### TO DO
Search the material for the word "height" and copy every line in which it occurs.

********************

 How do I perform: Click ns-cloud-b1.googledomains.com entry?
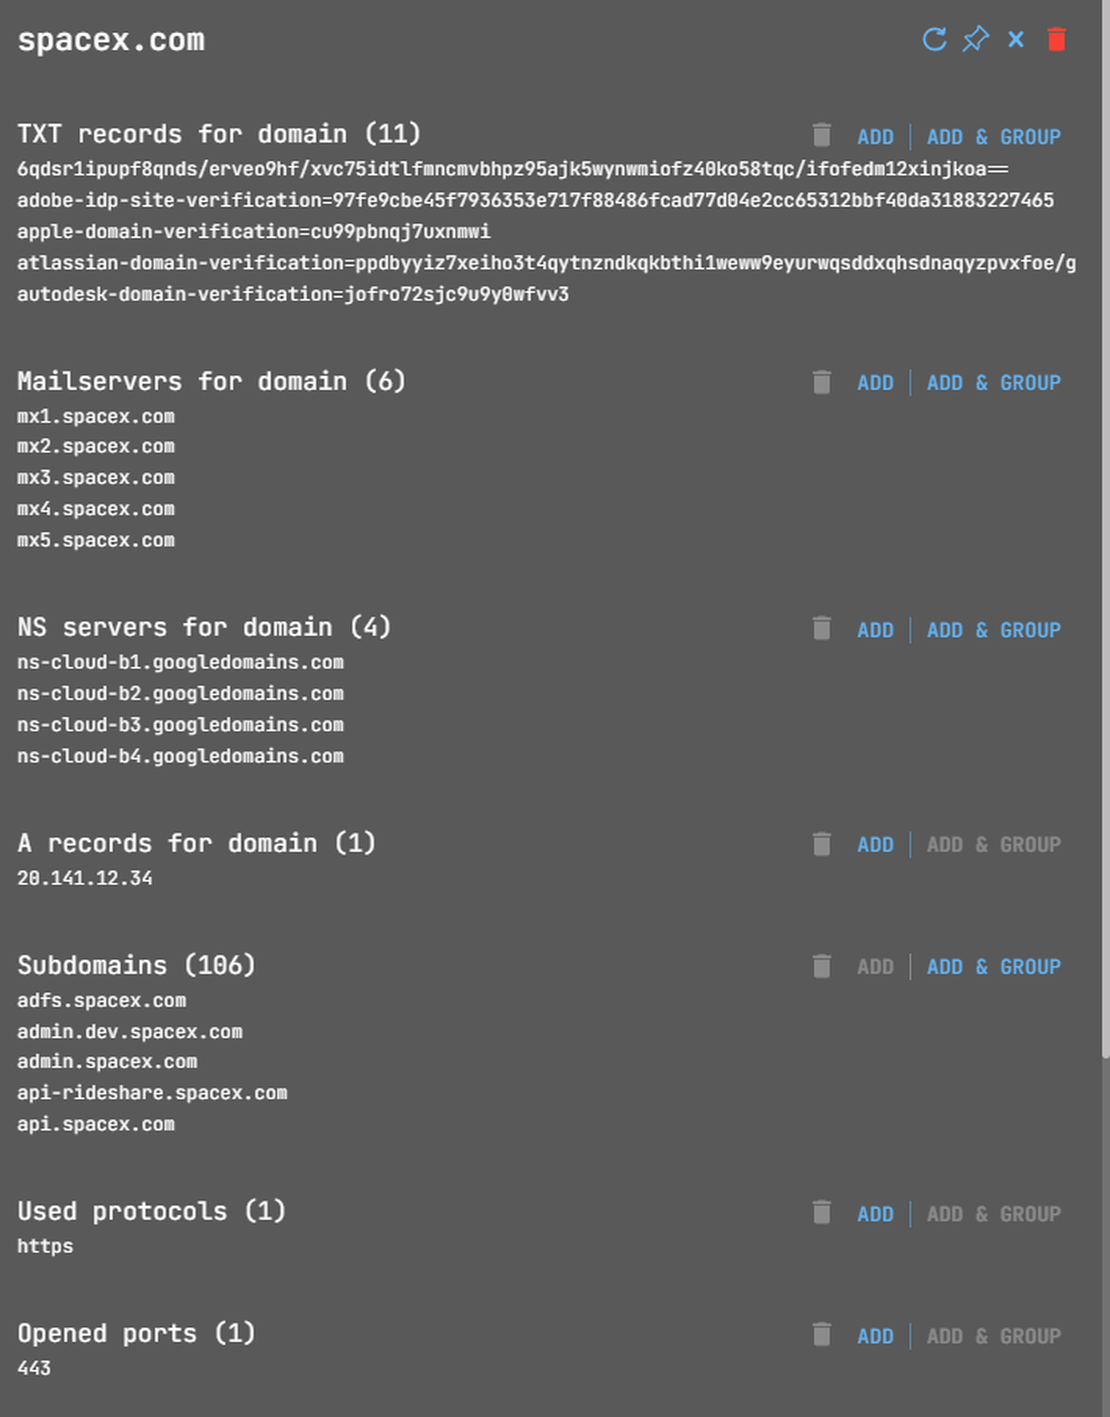(181, 662)
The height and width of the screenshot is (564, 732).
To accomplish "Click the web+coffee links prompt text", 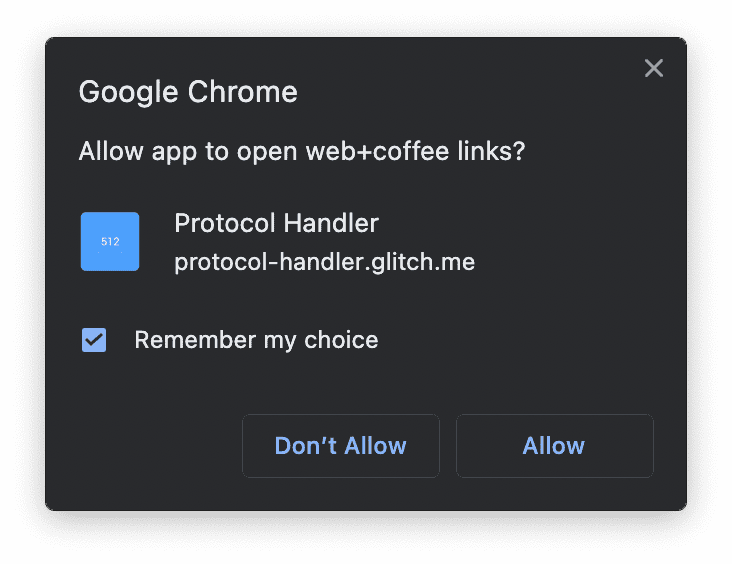I will [302, 152].
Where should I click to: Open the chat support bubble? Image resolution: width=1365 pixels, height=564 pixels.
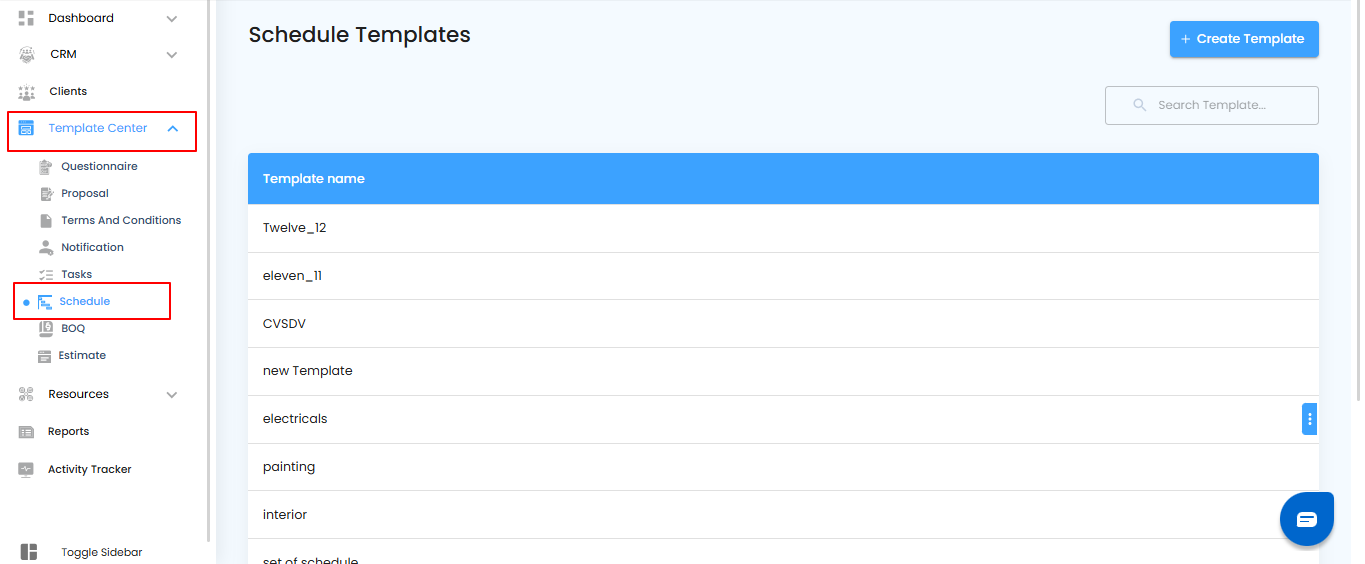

********************

### YOUR SOLUTION
The height and width of the screenshot is (564, 732).
Where should I click to: Open the chat support bubble? Image resolution: width=1365 pixels, height=564 pixels.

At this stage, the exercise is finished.